AUTHOR=Finnegan Amy , Potenziani David D. , Karutu Caroline , Wanyana Irene , Matsiko Nicholas , Elahi Cyrus , Mijumbi Nobert , Stanley Richard , Vota Wayan TITLE=Deploying machine learning with messy, real world data in low- and middle-income countries: Developing a global health use case JOURNAL=Frontiers in Big Data VOLUME=5 YEAR=2022 URL=https://www.frontiersin.org/journals/big-data/articles/10.3389/fdata.2022.553673 DOI=10.3389/fdata.2022.553673 ISSN=2624-909X ABSTRACT=

The rapid emergence of machine learning in the form of large-scale computational statistics and accumulation of data offers global health implementing partners an opportunity to adopt, adapt, and apply these techniques and technologies to low- and middle-income country (LMIC) contexts where we work.

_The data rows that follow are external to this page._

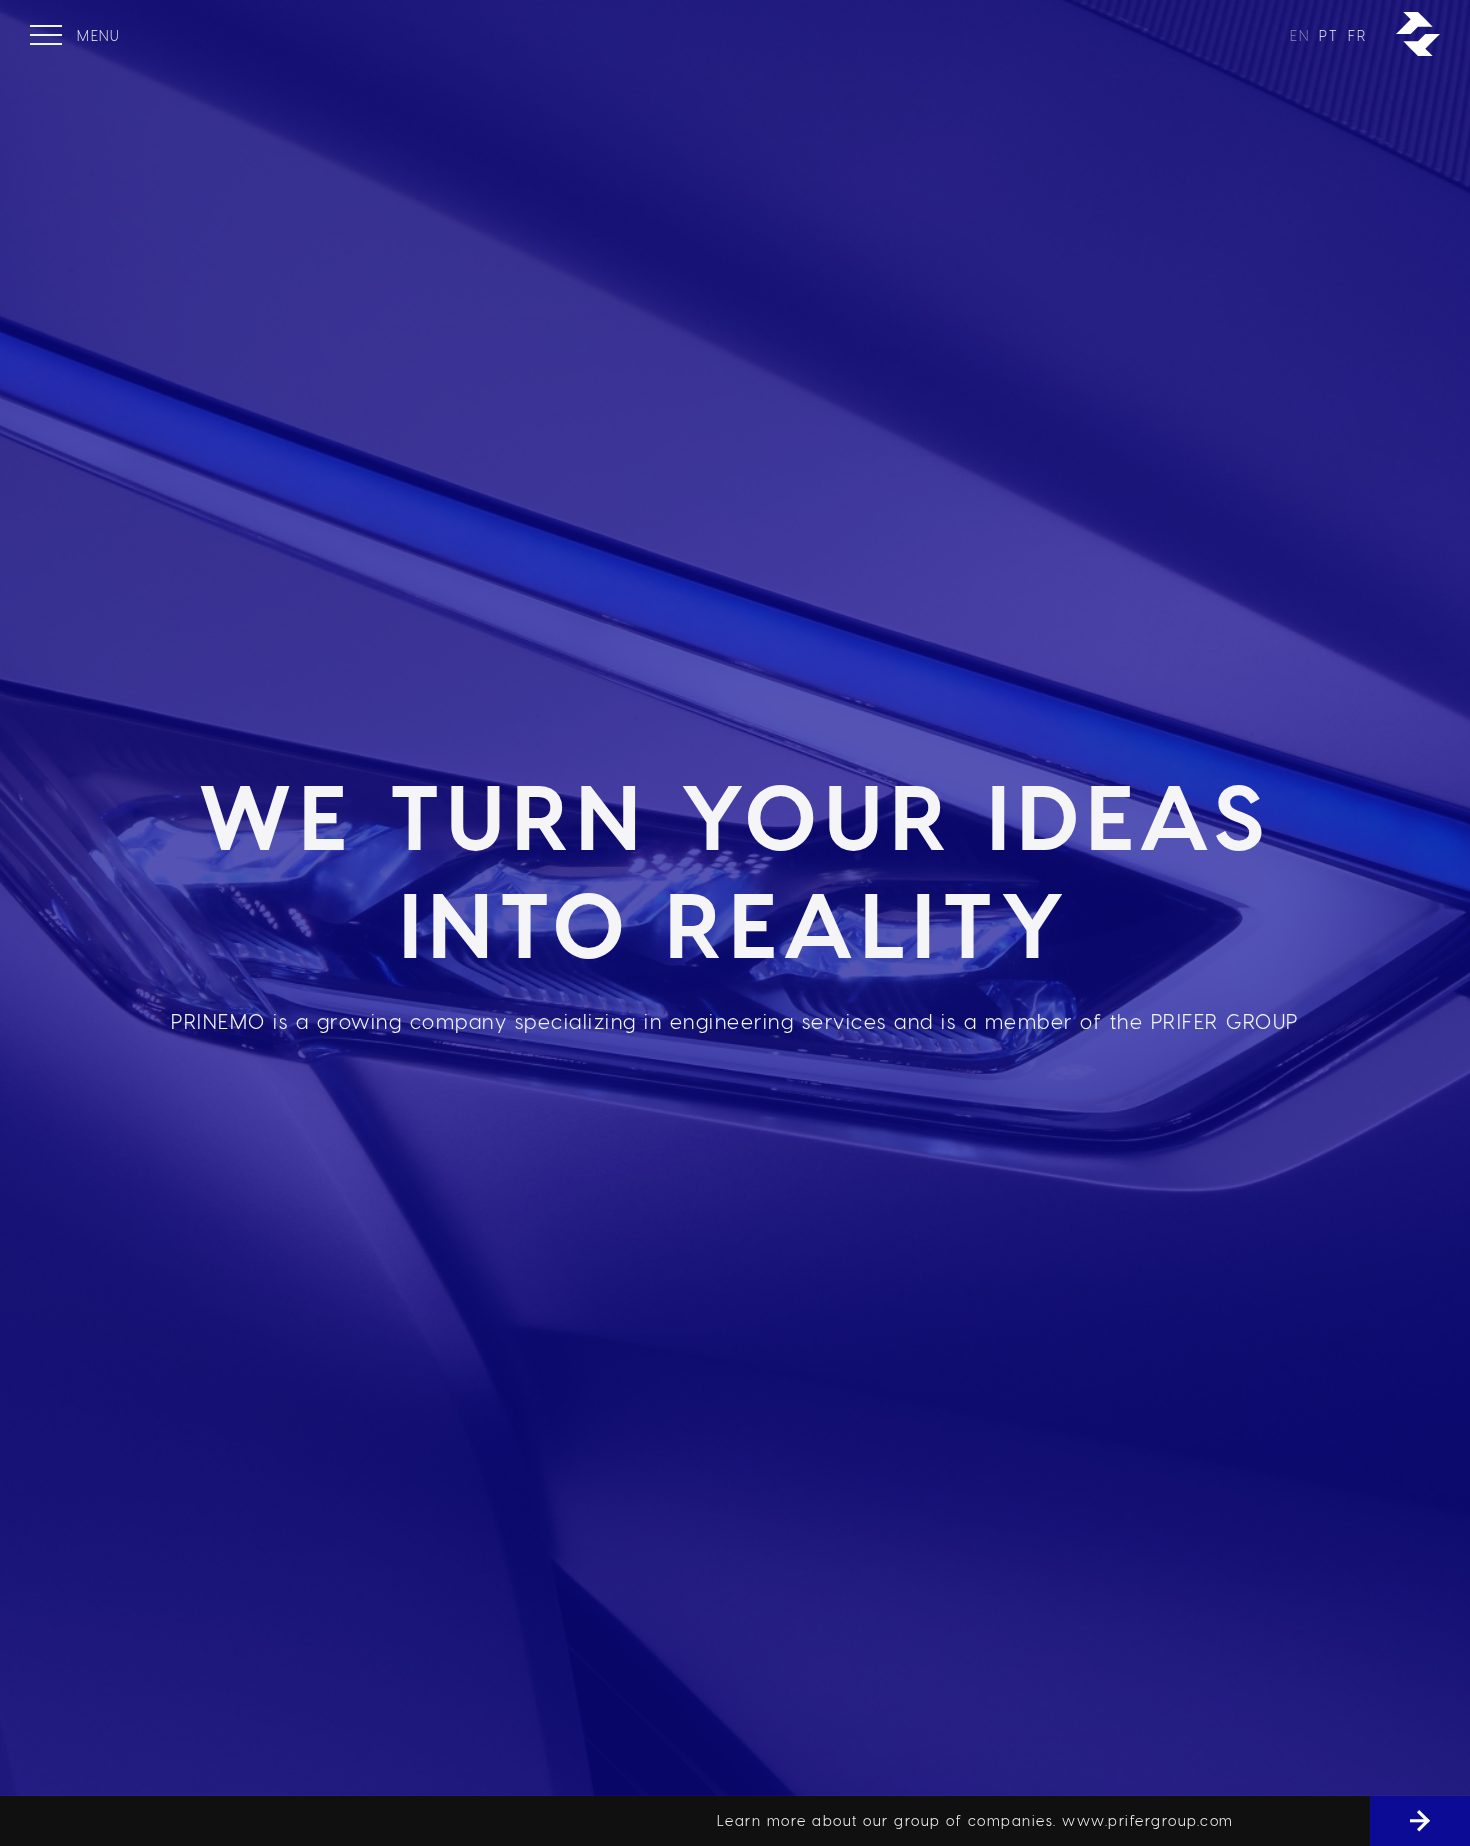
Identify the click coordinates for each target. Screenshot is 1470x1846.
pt (1328, 35)
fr (1357, 35)
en (1299, 35)
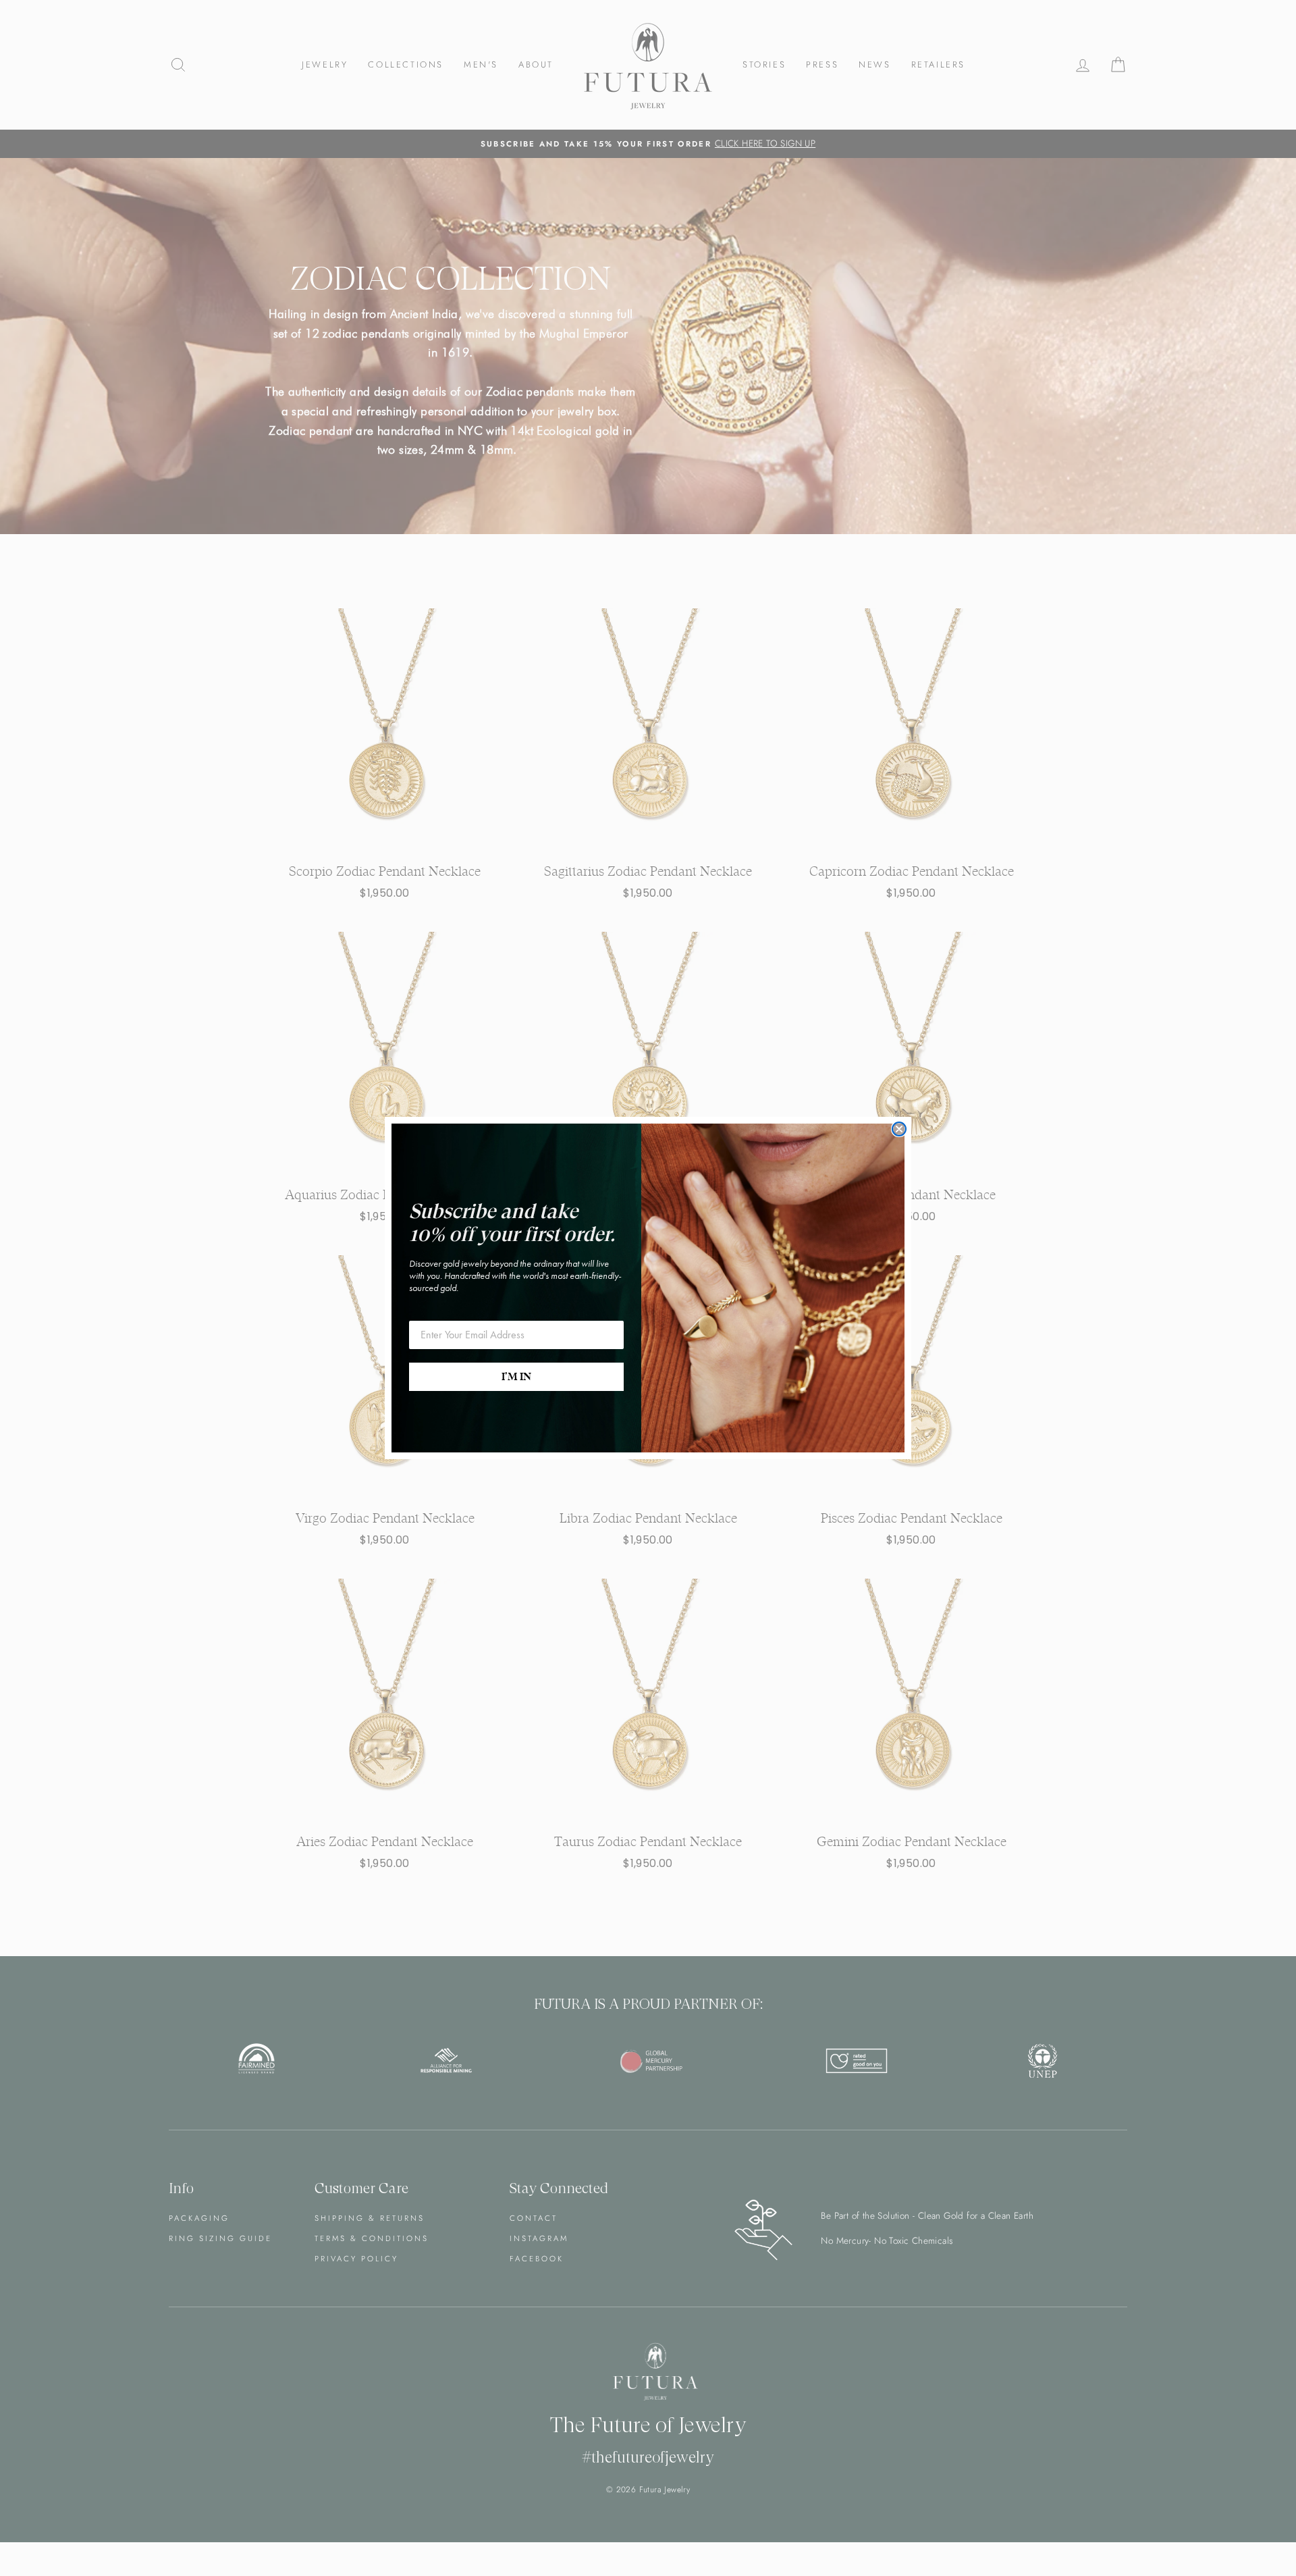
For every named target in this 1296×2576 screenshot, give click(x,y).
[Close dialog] (899, 1129)
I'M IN (516, 1377)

These benefits reside just out of the reach of many implementing partners because they lack the experience and specific skills to use them. Yet the growth of available analytical systems and exponential growth of data require the global digital health community to become conversant in this technology to continue to make contributions to help fulfill our missions. In this community case study, we describe the approach we took at IntraHealth International to inform the use case for machine learning in global health and development. We found that the data needed to take advantage of machine learning were plentiful and that an international, interdisciplinary team can be formed to collect, clean, and analyze the data at hand using cloud-based (e.g., Dropbox, Google Drive) and open source tools (e.g., R). We organized our work as a “sprint” lasting roughly 10 weeks in length so that we could rapidly prototype these approaches in order to achieve institutional buy in. Our initial sprint resulted in two requests in subsequent workplans for analytics using the data we compiled and directly impacted program implementation.